Patent on cell phone radio not obvious because no motivation to combine. APPLE v. INVT

Patent on cell phone radio not obvious because no motivation to combine. APPLE v. INVT

After a patent is granted it is still subject to review.  The America Invents Act introduced inter partes review, which is a method to get a patent declared invalid.  Inter partes review is a trial proceeding conducted at the Patent Trial and Board (PTAB) to review the patentability of one or more claims in a patent only on a ground that could be raised under §§ 102 or 103, and only on the basis of prior art consisting of patents or printed publications.

Inter partes review is a quasi judicial proceeding performed by the PTAB.  This means that there are certain formalities that must be followed.  One of those formalities is that all decisions of the PTAB must be explained and supported by the evidence.  Final decision of the PTAB are reviewed by the Court of Appeals for the Federal Circuit.  Obviousness is a question of law with underlying factual findings relating to the scope and content of the prior art; differences between the prior art and the claims at issue; the level of ordinary skill in the pertinent art; the presence or absence of a motivation to combine or modify prior art with a reasonable expectation of success; and any objective indicia of non-obviousness.

The Federal Circuit reviews the PTAB’s obviousness conclusion de novo and its factual findings for substantial evidence.  Studying case law is a practical way to gain an understanding of when the facts of a case will lead a court to conclude that a patent is obvious.

APPLE INC., HTC CORP, v.

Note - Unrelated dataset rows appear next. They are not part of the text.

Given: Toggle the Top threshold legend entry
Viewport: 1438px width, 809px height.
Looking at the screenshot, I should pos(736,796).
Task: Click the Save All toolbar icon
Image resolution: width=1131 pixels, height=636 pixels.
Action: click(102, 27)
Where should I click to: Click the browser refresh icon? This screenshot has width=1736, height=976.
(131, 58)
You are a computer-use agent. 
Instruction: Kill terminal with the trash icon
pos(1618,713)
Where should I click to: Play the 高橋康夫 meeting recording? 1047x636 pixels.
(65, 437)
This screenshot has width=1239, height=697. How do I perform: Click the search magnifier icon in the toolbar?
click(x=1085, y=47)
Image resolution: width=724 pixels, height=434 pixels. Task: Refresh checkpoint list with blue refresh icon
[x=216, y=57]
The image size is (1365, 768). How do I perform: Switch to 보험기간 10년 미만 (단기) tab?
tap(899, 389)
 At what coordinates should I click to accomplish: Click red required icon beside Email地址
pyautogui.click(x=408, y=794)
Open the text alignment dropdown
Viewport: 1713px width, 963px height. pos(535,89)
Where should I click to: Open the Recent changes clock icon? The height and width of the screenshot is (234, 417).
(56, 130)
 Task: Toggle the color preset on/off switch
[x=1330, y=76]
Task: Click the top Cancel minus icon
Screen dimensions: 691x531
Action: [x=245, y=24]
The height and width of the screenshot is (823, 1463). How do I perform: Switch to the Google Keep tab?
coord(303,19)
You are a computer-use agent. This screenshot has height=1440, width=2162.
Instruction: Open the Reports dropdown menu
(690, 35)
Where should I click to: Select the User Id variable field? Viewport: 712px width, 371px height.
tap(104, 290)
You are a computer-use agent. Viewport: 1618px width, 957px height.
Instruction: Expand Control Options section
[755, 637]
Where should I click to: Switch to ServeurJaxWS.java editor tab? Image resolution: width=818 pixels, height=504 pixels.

INVT SPE LLC, 20-1859 (C.A.F.C. 2021) is an example of a case where a patent was not considered obvious because there was no motivation to combine the prior art.

Apellee in this case owns U.S. Patent No. 6,611,676.  The ‘676 patent is directed to a radio communications system with a variable transmission rate.  In the past, when a radio communications system encountered low reception quality, it would compensate by increasing transmission power.  This could lead to increased interference.  The ’676 patent teaches decreasing the transmission rate of the radio signal, which improves reception quality without increasing interference with other mobile devices.

Appellants petitioned for inter partes review of the patent on the grounds it would have been obvious over Keskitalo in view of Lindell. Keskitalo discloses improving reception quality in a CDMA system by adjusting the spreading ratio.  Lindell discloses a radio transmitter power controller that automatically restricts transmission power when the average power approaches or exceeds a predetermined limit.

The Patent Trial and Appeal Board found the ‘676 patent was not obvious because there was no motivation for a skilled artisan to combine Keskitalo with Lindell.  Appellants appealed to the Court of Appeals for the Federal Circuit.

The Federal Circuit noted that  Keskitalo and Lindell both involve measuring transmission power, they do so for different reasons, on different time scales, and compare the results to different thresholds.  Given these functional differences the Federal Circuit found that a reasonable fact finder could conclude there was no motivation to combine the references.  Appellants argued that the PTAB erred by misconstruing their proposed combination of the references.  The Federal Circuit was not persuaded by this argument because if found that the PTAB’s decision demonstrated that it had a firm grasp of the appellant’s argument.  The Federal Circuit concluded that substantial evidence supported the PTAB’s finding of no motivation to combine the prior art and affirmed the PTAB’s determination that appellant failed to prove the patent was obvious.